Ríos, una estatua que se descascara
"Como dice mi amigo personal Diego Armando, que la chupen todos ustedes, porque no hablo con ningún periodista", afirmó Marcelo Ríos este miércoles en el Estadio Nacional, luego de esperar él a los medios y ser consultado por la serie de Copa Davis entre Chile y Ecuador.
"Que la sigan chupando", reiteró después cuando le consultaron sobre un partido ante Andre Agassi para celebrar los 20 años de su consagración como número uno del mundo. Una idea que ya cuenta con el apoyo de la periodista Pauline Kantor, quien asumirá como nueva ministra del Deporte a partir de marzo.

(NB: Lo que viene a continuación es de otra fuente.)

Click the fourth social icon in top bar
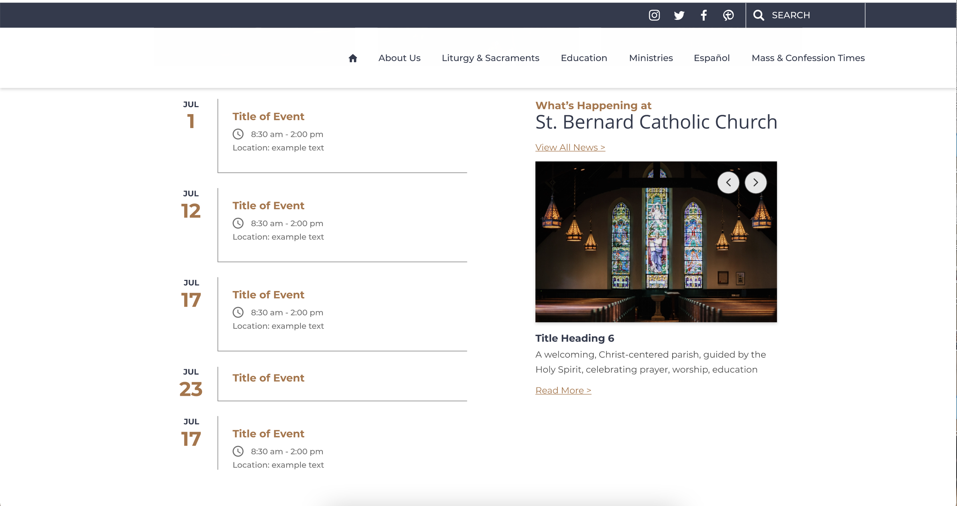Viewport: 957px width, 506px height. pos(728,15)
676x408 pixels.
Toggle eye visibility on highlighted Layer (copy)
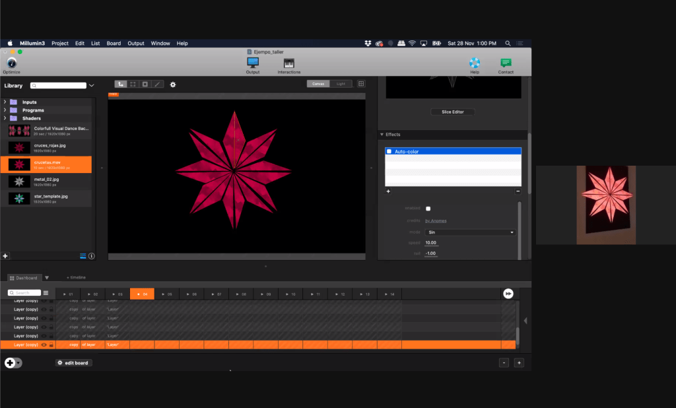click(x=44, y=345)
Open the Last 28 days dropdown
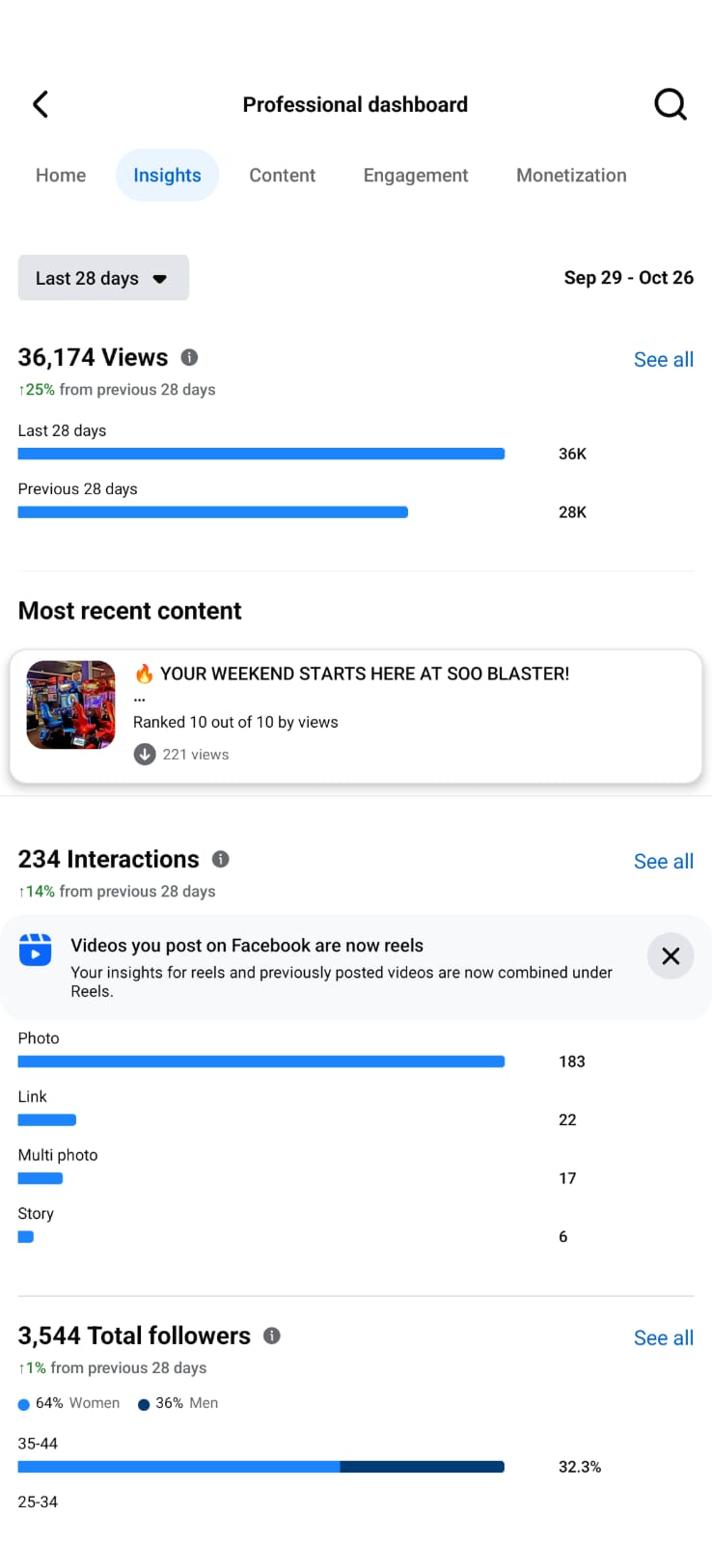The width and height of the screenshot is (712, 1544). (103, 278)
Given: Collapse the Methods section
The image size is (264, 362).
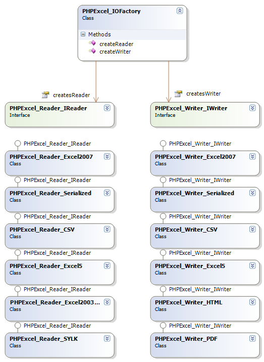Looking at the screenshot, I should click(83, 34).
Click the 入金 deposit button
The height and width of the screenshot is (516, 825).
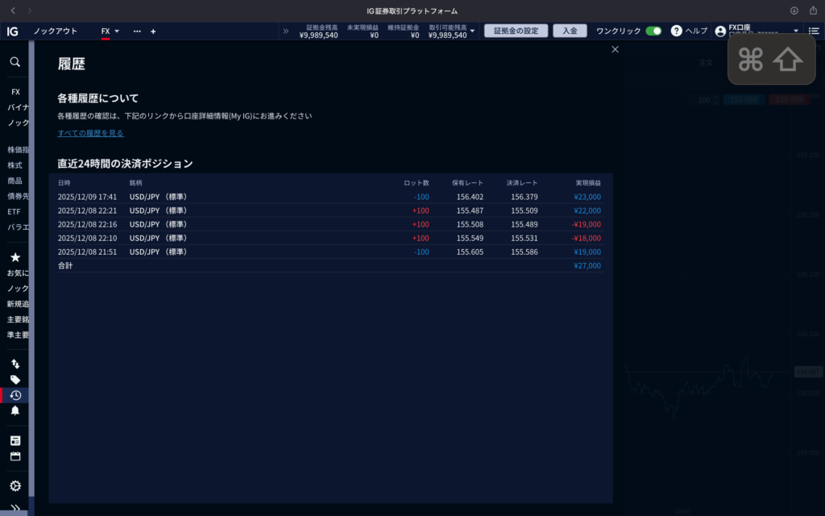tap(570, 31)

Ésta vez no hubo provocación de por medio. Tampoco una pregunta incómoda como las que ha respondido en varios programas pagados. Ríos, como el autor de la frase que eligió usar, simplemente decidió que hoy era un buen día para disparar contra su blanco predilecto, y poner a prueba su condición de intocable.

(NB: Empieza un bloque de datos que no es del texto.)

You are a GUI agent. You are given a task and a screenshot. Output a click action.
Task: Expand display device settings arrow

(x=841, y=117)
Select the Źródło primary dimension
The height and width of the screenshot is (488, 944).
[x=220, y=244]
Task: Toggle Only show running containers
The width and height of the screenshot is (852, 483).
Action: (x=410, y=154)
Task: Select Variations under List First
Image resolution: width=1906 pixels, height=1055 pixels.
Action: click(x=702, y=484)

Desde hace un tiempo, pasa en Chile con Ríos algo similar a lo que ocurre en Argentina con Maradona. Como que en el aire está la sensación de que le debemos algo. Que nos entregó una alegría, un momento único, una sensación incomparable y que, a cambio, el país, incluido el periodismo, le debe corresponder con una lealtad eterna, con un respeto absoluto.
El problema está cuando el ídolo pone demasiadas veces a prueba ese fanatismo. Cuando cruza la línea de forma reiterada y decide agregar a su colección de trofeos y momentos exitosos una cantidad similar de situaciones incómodas, polémicas y decadentes, tan comunes en el resto de los mortales.
Hace unos meses, Marcelo Bielsa fue consultado sobre una frase de Maradona. Así respondió. "Le debemos tanto a Diego que, diga lo que diga, yo nunca me dispongo a expresar coincidencia o disidencia. Siento la obligación de escuchar y respetar, más que escuchar y opinar", dijo el Loco con una maestría absoluta para ubicarse en la otra vereda.
Pienso en una frase así como un respuesta para Ríos.
Quizás sea ese el camino que debemos seguir con él de aquí en adelante. Dejarlo ahí, en silencio, congelado en una imagen de 1998 ó 1999, y no seguir asistiendo al triste paso del tiempo, a ese espectáculo masoquista de ver cómo una estatua bañada en oro comienza a descascararse hasta mostrar lo opaca que es por dentro.